Wish you a wonderful day,
Hugs from Holland,
Ester

Laély disse...

Rosana, demorei, mas cheguei.
Sobrou uma fatia? Trouxe minha contribuição, de longe:
http://saladala.blogspot.com/2010/08/compaonheiros.html
Senti-me abraçada, acarinhada, presenteada!
Um beijo nele!
Outro, pra você! Smack!!

Rosana Sperotto disse...

Ester, seja bem-vinda de tão longe! Volte outras vezes! Abraço carinhoso

Laély, sempre terá pão quentinho nessa casa pra ti, companheira! Seu João moverá montanhas se for preciso para alimentar a "guria de longe". Hoje, tenho queijadinha da Lá, serve? Ou melhor, queijadona, porque na falta das forminhas de papel, assei numa fôrma. Aprovadíssima, isso que usei coco de pacote e parmesão tabajara.
Querida, viste a repercussão desse pão? Estou em estado de graça desde que fui surpreendida também pelo post da Cecília. Como comentei lá, vivenciamos o companheirismo na prática pelos posts irmanados no sentido da palavra. É muito lindo isso!
Beijos de comadre! Smack, smack!

Fernanda Reali disse...

Ai, que post lindo! Vou já retuitá-lo! Seu João sabe tudo e ainda por cima é colorado Bi campeão da Libertadores!!!

Mas eu faço um aviso: esta máquina de fae rpão é um perigo. Em 5 meses, engordei 5kg com ela. Fecheia- e agora só a uso uma vez ao mês. Perdi a duras penas os 5kg.

Tenho a teoria de que deveriam inventar o Glade aroma de pão caseior. Ai, que cheirinho bom!

bjs

Rosana Sperotto disse...

Fernanda, seu João, além de venerar a supermáquina de pão, venera o Inter, é colorado doente. Imagina a alegria com o bi! Olha, fui salva de ganhar a tal panificadora pelo filho, que conseguiu desmobilizar o pai pelo presente escolhido há alguns Natais. Confesso que me aliviei, já que ela não seria de maior utilidade aqui. Comemos pouco pão, eu, praticamente, quase nunca, a não ser os do projeto "72 pães" que sou obrigada a provar (rsrs).
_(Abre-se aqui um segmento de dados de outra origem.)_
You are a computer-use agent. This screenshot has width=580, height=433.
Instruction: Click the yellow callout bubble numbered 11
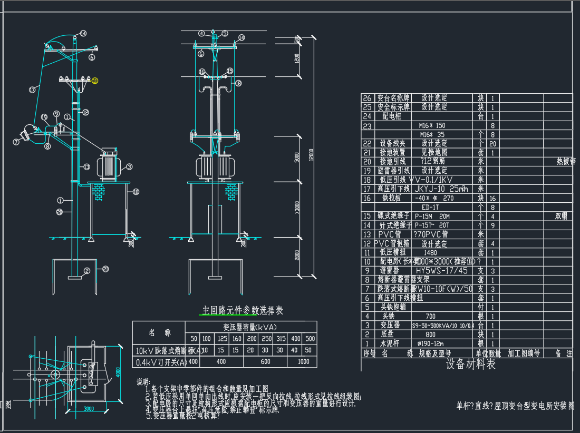pyautogui.click(x=95, y=81)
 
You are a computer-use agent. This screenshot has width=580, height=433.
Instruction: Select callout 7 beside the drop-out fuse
pyautogui.click(x=16, y=142)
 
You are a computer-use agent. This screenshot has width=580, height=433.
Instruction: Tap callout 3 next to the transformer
pyautogui.click(x=129, y=166)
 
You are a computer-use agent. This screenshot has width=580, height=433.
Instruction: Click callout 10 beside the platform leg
pyautogui.click(x=136, y=192)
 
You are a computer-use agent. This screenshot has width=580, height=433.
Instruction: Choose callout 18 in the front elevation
pyautogui.click(x=238, y=83)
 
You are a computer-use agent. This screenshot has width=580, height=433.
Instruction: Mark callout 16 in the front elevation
pyautogui.click(x=202, y=72)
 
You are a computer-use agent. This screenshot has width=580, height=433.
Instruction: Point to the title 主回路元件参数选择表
pyautogui.click(x=243, y=310)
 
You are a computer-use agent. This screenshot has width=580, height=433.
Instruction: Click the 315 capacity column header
pyautogui.click(x=281, y=338)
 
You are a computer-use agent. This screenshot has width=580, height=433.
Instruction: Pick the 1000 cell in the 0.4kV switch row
pyautogui.click(x=304, y=362)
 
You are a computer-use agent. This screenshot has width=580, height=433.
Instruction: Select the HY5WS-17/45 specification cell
pyautogui.click(x=441, y=271)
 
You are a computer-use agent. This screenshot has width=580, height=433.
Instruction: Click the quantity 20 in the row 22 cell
pyautogui.click(x=492, y=143)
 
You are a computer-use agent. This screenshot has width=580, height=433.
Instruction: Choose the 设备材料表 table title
pyautogui.click(x=470, y=364)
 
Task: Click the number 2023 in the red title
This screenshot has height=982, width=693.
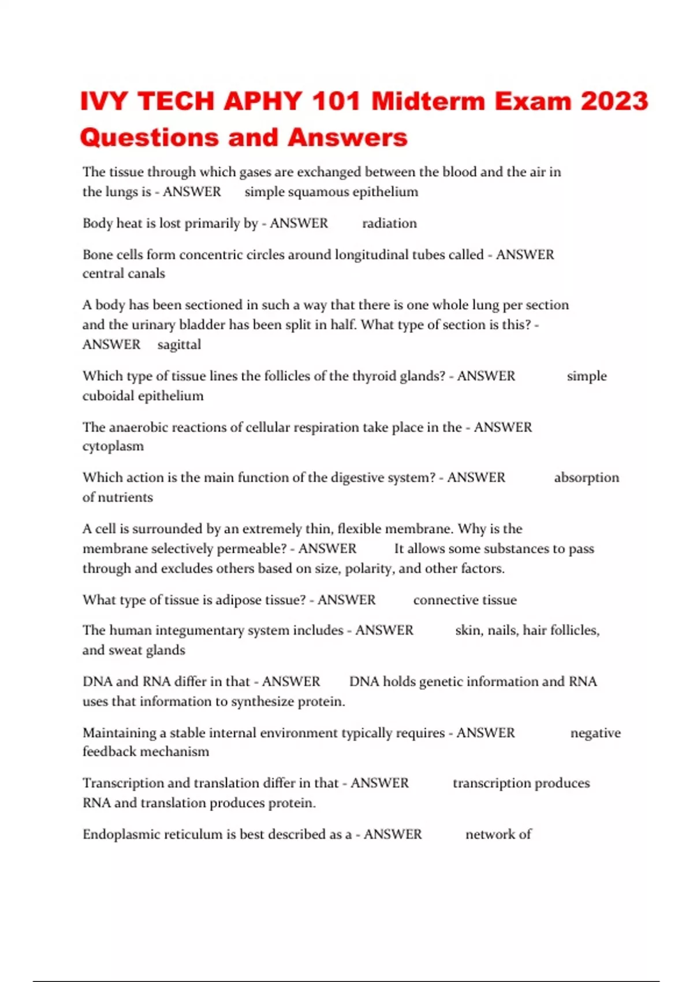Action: pos(614,102)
E sei bem como é duro perder uns quilinhos... apesar de ser uma glutona para outros alimentos. Adorei a ideia do Glade! Beijo, obrigada por retuitar!

Ana Matusita disse...

Vim até aqui saber do seu pai emprestado, por conta do comentário lá nas flores gentis que recebi!
Seo João é dos meus: gosta de colocar a mão na massa e de cultivar carinho e amizade.
Sorte grande a sua tê-lo por perto e ser a provadora oficial!